Department of Psychiatry, University of California, San Francisco, CA 94121, USA.
Neurology (Impact Factor: 8.29). 05/2009; 73(3):173-9. DOI: 10.1212/WNL.0b013e3181a81636
Source: PubMed


To develop a late-life dementia risk index that can accurately stratify older adults into those with a low, moderate, or high risk of developing dementia within 6 years.
Subjects were 3,375 participants in the Cardiovascular Health Cognition Study without evidence of dementia at baseline. We used logistic regression to identify those factors most predictive of developing incident dementia within 6 years and developed a point system based on the logistic regression coefficients.

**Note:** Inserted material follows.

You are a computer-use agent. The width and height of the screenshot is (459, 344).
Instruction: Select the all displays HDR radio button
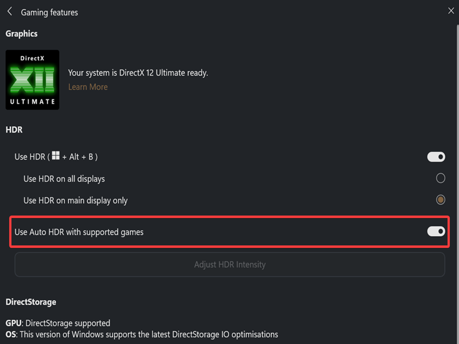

Subjects had a mean age of 76 years at baseline; 59% were women and 15% were African American. Fourteen percent (n = 480) developed dementia within 6 years. The final late-life dementia risk index included older age (1-2 points), poor cognitive test performance (2-4 points), body mass index <18.5 (2 points), > or =1 apolipoprotein E epsilon4 alleles (1 point), cerebral MRI findings of white matter disease (1 point) or ventricular enlargement (1 point), internal carotid artery thickening on ultrasound (1 point), history of bypass surgery (1 point), slow physical performance (1 point), and lack of alcohol consumption (1 point) (c statistic, 0.81; 95% confidence interval, 0.79-0.83). Four percent of subjects with low scores developed dementia over 6 years compared with 23% of subjects with moderate scores and 56% of subjects with high scores.
The late-life dementia risk index accurately stratified older adults into those with low, moderate, and high risk of developing dementia. This tool could be used in clinical or research settings to target prevention and intervention strategies toward high-risk individuals.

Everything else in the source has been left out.